Assignment » Extract the listing in its entirety, keeping each line identical to the original.
+++ Listed records +++
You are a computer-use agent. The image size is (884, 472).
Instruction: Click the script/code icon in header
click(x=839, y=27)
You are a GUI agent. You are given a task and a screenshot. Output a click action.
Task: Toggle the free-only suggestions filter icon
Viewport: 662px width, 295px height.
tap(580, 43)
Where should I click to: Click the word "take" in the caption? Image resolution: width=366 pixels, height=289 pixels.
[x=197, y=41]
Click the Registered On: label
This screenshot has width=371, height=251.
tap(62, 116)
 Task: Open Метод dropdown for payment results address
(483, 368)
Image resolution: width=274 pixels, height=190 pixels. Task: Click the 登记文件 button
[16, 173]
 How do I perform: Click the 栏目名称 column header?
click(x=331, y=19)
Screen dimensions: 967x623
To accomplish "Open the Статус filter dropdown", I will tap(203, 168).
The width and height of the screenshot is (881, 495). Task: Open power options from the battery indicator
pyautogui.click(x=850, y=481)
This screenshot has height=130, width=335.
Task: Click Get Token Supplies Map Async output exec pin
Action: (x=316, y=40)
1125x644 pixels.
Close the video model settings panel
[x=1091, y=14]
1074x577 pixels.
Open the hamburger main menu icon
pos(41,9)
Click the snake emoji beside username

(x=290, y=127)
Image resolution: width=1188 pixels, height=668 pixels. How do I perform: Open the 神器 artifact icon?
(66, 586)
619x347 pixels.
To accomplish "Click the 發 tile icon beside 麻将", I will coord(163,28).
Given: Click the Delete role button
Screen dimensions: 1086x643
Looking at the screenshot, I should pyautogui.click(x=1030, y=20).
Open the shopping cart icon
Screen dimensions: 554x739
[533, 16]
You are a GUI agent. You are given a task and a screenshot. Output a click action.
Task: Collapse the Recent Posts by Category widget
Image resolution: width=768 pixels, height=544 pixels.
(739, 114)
+++
Output below »
You are a computer-use agent. The image size is (884, 472).
Instruction: Click the script/code icon in header
click(x=839, y=27)
You are a GUI agent. You are given a task and a screenshot. Output a click action.
Task: Toggle the free-only suggestions filter icon
Viewport: 662px width, 295px height.
tap(580, 43)
Where should I click to: Click the word "take" in the caption? Image resolution: width=366 pixels, height=289 pixels.
[x=197, y=41]
Click the Registered On: label
This screenshot has width=371, height=251.
tap(62, 116)
 Task: Open Метод dropdown for payment results address
(483, 368)
Image resolution: width=274 pixels, height=190 pixels. Task: Click the 登记文件 button
[16, 173]
 How do I perform: Click the 栏目名称 column header?
click(x=331, y=19)
Screen dimensions: 967x623
To accomplish "Open the Статус filter dropdown", I will tap(203, 168).
The width and height of the screenshot is (881, 495). Task: Open power options from the battery indicator
pyautogui.click(x=850, y=481)
This screenshot has height=130, width=335.
Task: Click Get Token Supplies Map Async output exec pin
Action: (x=316, y=40)
1125x644 pixels.
Close the video model settings panel
[x=1091, y=14]
1074x577 pixels.
Open the hamburger main menu icon
pos(41,9)
Click the snake emoji beside username

(x=290, y=127)
Image resolution: width=1188 pixels, height=668 pixels. How do I perform: Open the 神器 artifact icon?
(66, 586)
619x347 pixels.
To accomplish "Click the 發 tile icon beside 麻将", I will coord(163,28).
Given: Click the Delete role button
Screen dimensions: 1086x643
Looking at the screenshot, I should pyautogui.click(x=1030, y=20).
Open the shopping cart icon
Screen dimensions: 554x739
[533, 16]
You are a GUI agent. You are given a task and a screenshot. Output a click action.
Task: Collapse the Recent Posts by Category widget
Image resolution: width=768 pixels, height=544 pixels.
(739, 114)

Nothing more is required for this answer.